Data below:
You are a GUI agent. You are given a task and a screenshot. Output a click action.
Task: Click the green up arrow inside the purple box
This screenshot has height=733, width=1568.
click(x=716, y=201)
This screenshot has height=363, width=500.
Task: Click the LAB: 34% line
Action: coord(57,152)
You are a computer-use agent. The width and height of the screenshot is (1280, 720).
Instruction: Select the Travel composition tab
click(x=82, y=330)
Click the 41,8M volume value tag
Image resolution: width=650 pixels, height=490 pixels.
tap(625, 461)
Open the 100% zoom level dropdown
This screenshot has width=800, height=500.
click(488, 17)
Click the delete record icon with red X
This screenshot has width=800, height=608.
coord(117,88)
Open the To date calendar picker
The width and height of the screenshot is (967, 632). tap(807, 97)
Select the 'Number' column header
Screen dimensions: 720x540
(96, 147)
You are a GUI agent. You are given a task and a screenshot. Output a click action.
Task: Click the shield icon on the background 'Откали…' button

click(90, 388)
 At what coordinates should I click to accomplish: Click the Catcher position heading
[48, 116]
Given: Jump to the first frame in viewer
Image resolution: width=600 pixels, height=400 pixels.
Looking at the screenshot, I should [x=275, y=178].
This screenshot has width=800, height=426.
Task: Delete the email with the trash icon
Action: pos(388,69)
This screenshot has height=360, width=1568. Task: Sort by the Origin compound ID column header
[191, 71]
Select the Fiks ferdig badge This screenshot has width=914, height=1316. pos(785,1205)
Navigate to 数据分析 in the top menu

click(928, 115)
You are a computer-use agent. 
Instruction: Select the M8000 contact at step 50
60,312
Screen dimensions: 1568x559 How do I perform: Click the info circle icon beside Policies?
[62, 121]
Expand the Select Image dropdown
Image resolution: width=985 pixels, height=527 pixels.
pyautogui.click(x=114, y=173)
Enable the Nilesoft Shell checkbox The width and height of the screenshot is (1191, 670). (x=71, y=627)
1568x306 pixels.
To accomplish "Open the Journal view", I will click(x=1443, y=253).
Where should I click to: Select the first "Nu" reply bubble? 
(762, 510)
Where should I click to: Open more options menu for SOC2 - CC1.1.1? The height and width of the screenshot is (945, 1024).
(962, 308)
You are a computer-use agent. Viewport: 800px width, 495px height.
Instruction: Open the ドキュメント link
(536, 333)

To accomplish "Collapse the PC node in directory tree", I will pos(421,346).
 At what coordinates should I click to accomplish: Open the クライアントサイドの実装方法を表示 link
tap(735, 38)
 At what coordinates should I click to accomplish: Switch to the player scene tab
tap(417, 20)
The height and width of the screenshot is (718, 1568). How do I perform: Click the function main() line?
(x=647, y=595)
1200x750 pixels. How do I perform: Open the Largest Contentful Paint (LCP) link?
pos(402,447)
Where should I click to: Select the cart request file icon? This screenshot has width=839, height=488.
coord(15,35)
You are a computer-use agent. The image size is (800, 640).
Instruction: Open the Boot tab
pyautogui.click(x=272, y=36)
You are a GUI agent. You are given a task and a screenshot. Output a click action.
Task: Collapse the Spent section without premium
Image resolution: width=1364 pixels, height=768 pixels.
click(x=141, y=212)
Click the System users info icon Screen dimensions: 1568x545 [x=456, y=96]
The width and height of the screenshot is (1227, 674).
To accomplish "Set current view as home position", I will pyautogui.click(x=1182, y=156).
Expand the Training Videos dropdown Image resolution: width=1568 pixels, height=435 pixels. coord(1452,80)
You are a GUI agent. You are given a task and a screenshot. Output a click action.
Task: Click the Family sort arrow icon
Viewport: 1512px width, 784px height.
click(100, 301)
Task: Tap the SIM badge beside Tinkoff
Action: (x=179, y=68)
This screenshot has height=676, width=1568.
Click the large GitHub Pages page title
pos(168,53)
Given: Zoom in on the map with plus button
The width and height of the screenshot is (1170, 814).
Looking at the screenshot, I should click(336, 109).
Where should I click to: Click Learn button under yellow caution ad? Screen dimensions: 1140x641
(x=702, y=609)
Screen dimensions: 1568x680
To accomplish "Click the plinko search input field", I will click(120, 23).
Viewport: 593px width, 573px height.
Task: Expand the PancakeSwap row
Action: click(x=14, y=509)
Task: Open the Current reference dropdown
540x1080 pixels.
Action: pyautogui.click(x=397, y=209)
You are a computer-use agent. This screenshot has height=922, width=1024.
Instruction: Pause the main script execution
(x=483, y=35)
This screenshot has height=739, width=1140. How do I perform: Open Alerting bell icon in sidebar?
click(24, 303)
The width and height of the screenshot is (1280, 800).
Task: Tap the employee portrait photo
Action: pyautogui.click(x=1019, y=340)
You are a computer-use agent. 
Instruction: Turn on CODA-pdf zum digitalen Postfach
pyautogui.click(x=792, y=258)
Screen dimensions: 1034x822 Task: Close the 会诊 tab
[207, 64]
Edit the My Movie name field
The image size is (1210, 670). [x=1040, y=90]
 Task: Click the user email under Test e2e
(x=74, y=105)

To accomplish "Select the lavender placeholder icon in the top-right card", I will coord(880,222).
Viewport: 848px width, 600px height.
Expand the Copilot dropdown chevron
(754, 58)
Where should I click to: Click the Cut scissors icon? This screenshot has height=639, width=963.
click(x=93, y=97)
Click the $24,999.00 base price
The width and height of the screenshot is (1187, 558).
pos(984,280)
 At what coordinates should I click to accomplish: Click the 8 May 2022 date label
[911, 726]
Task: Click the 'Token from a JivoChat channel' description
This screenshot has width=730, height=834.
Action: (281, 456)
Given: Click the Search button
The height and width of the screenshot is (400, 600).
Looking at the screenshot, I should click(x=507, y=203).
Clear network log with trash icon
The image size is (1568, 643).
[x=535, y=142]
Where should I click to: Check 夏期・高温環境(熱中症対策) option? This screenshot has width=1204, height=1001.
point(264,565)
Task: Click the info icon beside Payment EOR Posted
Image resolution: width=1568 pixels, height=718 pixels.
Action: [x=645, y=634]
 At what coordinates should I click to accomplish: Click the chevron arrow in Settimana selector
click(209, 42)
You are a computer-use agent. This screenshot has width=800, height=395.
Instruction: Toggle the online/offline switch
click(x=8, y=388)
End of Data.
* [Task directions]:
The answer must consist of every line from the data that contains the word "Collapse".

* [Response to the task]:
To accomplish "Collapse the PC node in directory tree", I will pos(421,346).
Task: Collapse the Spent section without premium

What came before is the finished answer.